Le sujet est plus que jamais d’actualité, en particulier dans votre département, monsieur le sénateur, puisque le préfet de la Drôme, sur la base de ce que vous aviez proposé lors de la discussion de la loi d’avenir pour l’agriculture, l’alimentation et la forêt, avait autorisé des tirs de prélèvements renforcés qui ont été contestés par des associations. Le tribunal a confirmé depuis lors la validité légale de cet arrêté préfectoral.
L’État et les préfets disposent désormais d’un arsenal de mesures pour aider les éleveurs à réguler les attaques de loup et à s’en protéger.
Il y a, bien sûr, la protection passive. Les ministères de l’agriculture et de l’écologie apportent l’aide nécessaire à sa mise en place et à sa gestion.
À la fin des fins, des compensations liées à la perte du troupeau sont versées, même si cela n’est guère satisfaisant.
Vous mentionnez la convention de Berne, qui excède, par définition, les responsabilités européennes puisqu’elle touche d’autres pays. Les négociations y sont donc extrêmement longues. Sur ce sujet, l’étape la plus importante, à mes yeux, est celle de la directive « Habitats ». Comme je l’avais indiqué devant le Sénat, j’ai déjà pris des contacts avec un certain nombre de ministres européens. Du côté espagnol, par exemple, mes interlocuteurs sont aujourd'hui ouverts à une rediscussion de la directive « Habitats », alors que la question du loup ne se posait pas dans leur pays voilà quelques années.
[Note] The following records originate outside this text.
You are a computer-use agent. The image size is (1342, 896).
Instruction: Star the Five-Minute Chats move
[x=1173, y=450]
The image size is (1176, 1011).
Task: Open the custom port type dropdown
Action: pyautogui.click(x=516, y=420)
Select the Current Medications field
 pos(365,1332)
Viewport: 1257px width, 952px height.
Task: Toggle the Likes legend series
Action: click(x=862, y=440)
Du côté italien, en revanche, les choses sont moins évidentes. Le ministre de l’agriculture italien, que j’ai saisi, n’a envie ni d’engager une négociation ni de faire pression pour renégocier cette directive.
Donc, si nous voulons agir sur la réglementation pour enrichir les possibilités de réguler la population de loups et protéger l’élevage pastoral de nos montagnes, il faut le faire, comme l’a dit Mme la ministre de l’écologie, Ségolène Royal, certes au niveau de la convention de Berne, mais surtout au niveau de la directive « Habitats ». Le loup y est classé en tant qu’espèce protégée en voie de disparition, alors qu’il n’est plus, nous le savons, malheureusement pour les éleveurs, une espèce en voie de disparition. Nous devons pouvoir adapter le classement à la réalité : oui, le loup a failli disparaître, mais ce n’est plus le cas aujourd'hui. Sa présence progresse sur une partie de plus en plus vaste de notre territoire.
Avec la ministre de l’écologie, nous sommes parfaitement conscients des enjeux. J’avais pris des contacts, mais, depuis lors, est survenue la crise de l’élevage et je n’ai pas eu le temps de poursuivre. J’aurai à nouveau des discussions avec mes interlocuteurs espagnols. Nous devons reprendre le débat de manière posée, objective, au sein de l’Europe, en particulier au sujet de la directive « Habitats ». Il s’agit simplement de constater que le loup n’est plus une espèce en voie de disparition en Europe. Dès lors, nous devons nous donner des outils pour protéger l’élevage, en particulier le pastoralisme, qui est absolument nécessaire dans les zones de montagne.
Voilà, monsieur le sénateur, la ligne qui est la nôtre : développer des outils de défense, de protection et, parallèlement, engager un travail de persuasion à l’échelle européenne pour renégocier la directive « Habitats ».